*** Opening of DATA ***

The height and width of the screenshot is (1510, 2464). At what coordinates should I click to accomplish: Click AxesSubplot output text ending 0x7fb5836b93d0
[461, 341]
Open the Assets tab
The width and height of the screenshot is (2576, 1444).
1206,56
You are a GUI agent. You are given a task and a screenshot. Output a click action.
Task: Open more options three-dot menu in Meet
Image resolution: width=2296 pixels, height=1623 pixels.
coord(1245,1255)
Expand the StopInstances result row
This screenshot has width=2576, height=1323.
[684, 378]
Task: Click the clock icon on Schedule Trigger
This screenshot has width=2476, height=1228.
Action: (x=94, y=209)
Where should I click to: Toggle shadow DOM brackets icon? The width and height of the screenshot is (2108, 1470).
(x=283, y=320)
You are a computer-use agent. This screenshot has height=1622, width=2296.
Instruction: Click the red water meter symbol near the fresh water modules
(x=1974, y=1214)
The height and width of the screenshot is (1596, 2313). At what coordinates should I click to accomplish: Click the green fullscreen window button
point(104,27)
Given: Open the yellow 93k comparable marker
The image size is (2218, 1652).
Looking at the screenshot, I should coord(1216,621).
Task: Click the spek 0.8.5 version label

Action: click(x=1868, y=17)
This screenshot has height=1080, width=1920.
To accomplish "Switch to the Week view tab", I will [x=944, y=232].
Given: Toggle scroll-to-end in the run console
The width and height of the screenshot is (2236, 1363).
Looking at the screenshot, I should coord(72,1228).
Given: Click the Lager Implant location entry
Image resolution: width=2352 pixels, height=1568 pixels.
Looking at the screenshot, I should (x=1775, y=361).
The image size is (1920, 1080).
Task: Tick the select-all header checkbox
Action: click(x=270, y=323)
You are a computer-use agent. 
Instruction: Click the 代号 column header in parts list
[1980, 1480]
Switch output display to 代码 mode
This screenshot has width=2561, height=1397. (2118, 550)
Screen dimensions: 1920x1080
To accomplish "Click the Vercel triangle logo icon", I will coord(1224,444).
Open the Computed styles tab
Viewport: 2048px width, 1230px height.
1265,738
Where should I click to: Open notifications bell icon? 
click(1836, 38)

*** Close of DATA ***

▶ EXERCISE BRIEF: Starting at the line that contains "Task: Click the spek 0.8.5 version label", copy every line down to the last line of the records above, exactly as written.

▶ SOLVED PROBLEM:
Task: Click the spek 0.8.5 version label

Action: click(x=1868, y=17)
This screenshot has height=1080, width=1920.
To accomplish "Switch to the Week view tab", I will [x=944, y=232].
Given: Toggle scroll-to-end in the run console
The width and height of the screenshot is (2236, 1363).
Looking at the screenshot, I should coord(72,1228).
Given: Click the Lager Implant location entry
Image resolution: width=2352 pixels, height=1568 pixels.
Looking at the screenshot, I should (x=1775, y=361).
The image size is (1920, 1080).
Task: Tick the select-all header checkbox
Action: click(x=270, y=323)
You are a computer-use agent. 
Instruction: Click the 代号 column header in parts list
[1980, 1480]
Switch output display to 代码 mode
This screenshot has width=2561, height=1397. (2118, 550)
Screen dimensions: 1920x1080
To accomplish "Click the Vercel triangle logo icon", I will coord(1224,444).
Open the Computed styles tab
Viewport: 2048px width, 1230px height.
1265,738
Where should I click to: Open notifications bell icon? 
click(1836, 38)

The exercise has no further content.